Infertile women tend to have slightly lower counts at each age. For example, the median for infertile women at age 30 is closer to 10.5 compared to 12 for fertile women of the same age. The gap widens somewhat in the late 30s.

AFC and IVF Outcomes

The AFC doesn’t just estimate your egg supply in the abstract. It directly predicts how many eggs a fertility specialist can expect to retrieve during an IVF cycle. Research looking at “ovarian yield,” the ratio of eggs retrieved per antral follicle counted, found that women who achieved a live birth after their first embryo transfer had a significantly higher ratio of eggs per follicle (0.82) compared to those who did not (0.71). The ratio of mature eggs per follicle showed the same pattern and remained a significant predictor of live birth even across cumulative embryo transfers.

In practical terms, this means a higher AFC gives you more eggs to work with, more embryos to select from, and statistically better odds per cycle. It also helps your doctor calibrate the dose of ovarian stimulation medications. Too aggressive a protocol in someone with a low AFC risks poor response. Too gentle in someone with a high AFC may underperform.

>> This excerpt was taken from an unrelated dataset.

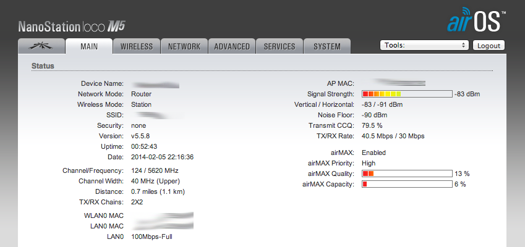The height and width of the screenshot is (247, 525).
Task: Open the WIRELESS tab
Action: pos(137,46)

How AFC Compares to the AMH Blood Test

The other major ovarian reserve test is AMH, or anti-Müllerian hormone, measured through a simple blood draw. AMH is produced by the same small follicles that the AFC scan counts, so the two tests are strongly correlated and essentially measure the same biological reality from different angles.

Head-to-head comparisons consistently show that AFC and AMH have similar predictive accuracy for both poor ovarian response and IVF outcomes. Neither test is clearly superior. AMH has the advantage of being a blood test, so it doesn’t depend on ultrasound image quality or operator skill. AFC has the advantage of giving your doctor a direct visual of your ovaries at the same time, which can reveal other relevant findings like cysts or structural issues. Most fertility clinics use both tests together to build a fuller picture.

AFC and PCOS Diagnosis

A high antral follicle count is one of the hallmarks of polycystic ovary syndrome. Under the original Rotterdam diagnostic criteria, a polycystic ovary was defined as one containing 12 or more follicles measuring 2 to 9 mm, or an ovarian volume greater than 10 cubic centimeters. As ultrasound technology has improved and resolution has increased, international guidelines have raised the threshold to 20 or more follicles per ovary when using modern high-frequency probes (8 MHz and above). This updated cutoff prevents overdiagnosis, since better imaging simply picks up more small follicles that older machines would have missed.

A high AFC on its own doesn’t confirm PCOS. The diagnosis also requires irregular periods, elevated androgens, or both. But if you’ve been told your follicle count is unusually high for your age, your doctor will likely evaluate you for PCOS as part of the workup.

What AFC Doesn’t Tell You

AFC measures egg quantity, not egg quality. A 38-year-old and a 28-year-old could have the same count of 12, but the younger woman’s eggs are statistically more likely to result in healthy embryos because chromosomal abnormalities increase with age independently of how many follicles remain. This is why age is still the single strongest predictor of fertility, and AFC is best interpreted alongside it rather than in isolation.

The count can also fluctuate slightly from cycle to cycle. A difference of two or three follicles between scans is normal variation, not a sign of rapid decline. If your AFC seems unexpectedly low on one scan, repeating it in a subsequent cycle can give a more reliable baseline. Factors like the operator’s experience, ultrasound equipment quality, and difficulty visualizing the ovaries in some body types can all influence the number recorded.